I want to delete all comments in my html file using beautiful soup. Since BS4 makes each comment as a special type of navigable string, I thought this code would work:

for comments in soup.find_all('comment'):
     comments.decompose()

So that didn't work.... How do I find all comments using BS4?

2
This answer should still work I suppose. - alecxe
I'm getting "global name 'comment' is not defined" - Joseph
I realize this is old, but @Joseph, if you import Comment from bs4 it should work - atarw
It does... The accepted answer is correct. - Joseph

2 Answers

22
votes

You can pass a function to find_all() to help it check whether the string is a Comment.

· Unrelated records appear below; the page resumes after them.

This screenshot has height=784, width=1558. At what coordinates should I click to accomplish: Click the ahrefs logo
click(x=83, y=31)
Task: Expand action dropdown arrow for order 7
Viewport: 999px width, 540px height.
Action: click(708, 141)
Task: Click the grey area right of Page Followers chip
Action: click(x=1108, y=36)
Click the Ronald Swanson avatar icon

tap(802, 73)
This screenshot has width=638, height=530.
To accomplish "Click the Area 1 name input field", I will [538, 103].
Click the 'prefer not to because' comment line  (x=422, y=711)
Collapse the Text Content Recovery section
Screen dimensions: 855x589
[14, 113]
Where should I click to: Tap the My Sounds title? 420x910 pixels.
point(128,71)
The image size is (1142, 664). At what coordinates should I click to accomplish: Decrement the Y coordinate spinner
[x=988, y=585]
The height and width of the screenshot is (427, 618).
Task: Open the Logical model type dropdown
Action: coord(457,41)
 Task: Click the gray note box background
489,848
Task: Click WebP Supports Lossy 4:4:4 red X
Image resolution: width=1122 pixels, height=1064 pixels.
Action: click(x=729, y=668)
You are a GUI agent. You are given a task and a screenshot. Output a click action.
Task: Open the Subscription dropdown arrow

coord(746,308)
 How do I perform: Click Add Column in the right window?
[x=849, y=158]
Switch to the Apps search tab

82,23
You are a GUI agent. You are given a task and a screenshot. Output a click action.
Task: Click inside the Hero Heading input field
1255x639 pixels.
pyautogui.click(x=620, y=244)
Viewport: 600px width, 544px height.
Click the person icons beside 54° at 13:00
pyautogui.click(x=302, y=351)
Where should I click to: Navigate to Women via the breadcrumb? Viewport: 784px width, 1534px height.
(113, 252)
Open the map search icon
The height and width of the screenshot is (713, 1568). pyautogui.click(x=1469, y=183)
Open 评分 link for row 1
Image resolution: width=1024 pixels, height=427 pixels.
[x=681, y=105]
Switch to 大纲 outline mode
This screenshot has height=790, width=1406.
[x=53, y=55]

For example I have below html:

<body>
   <!-- Branding and main navigation -->
   <div class="Branding">The Science &amp; Safety Behind Your Favorite Products</div>
   <div class="l-branding">
      <p>Just a brand</p>
   </div>
   <!-- test comment here -->
   <div class="block_content">
      <a href="https://www.google.com">Google</a>
   </div>
</body>

Code:

from bs4 import BeautifulSoup as BS
from bs4 import Comment
....
soup = BS(html, 'html.parser')
comments = soup.find_all(string=lambda text: isinstance(text, Comment))
for c in comments:
    print(c)
    print("===========")
    c.extract()

the output would be:

Branding and main navigation 
============
test comment here
============

BTW, I think the reason why find_all('Comment') doesn't work is (from BeautifulSoup document):

Pass in a value for name and you’ll tell Beautiful Soup to only consider tags with certain names. Text strings will be ignored, as will tags whose names that don’t match.

11
votes

Two things I needed to do:

First, when importing Beautiful Soup

from bs4 import BeautifulSoup, Comment

Second, here's the code to extract comments

for comments in soup.findAll(text=lambda text:isinstance(text, Comment)):
    comments.extract()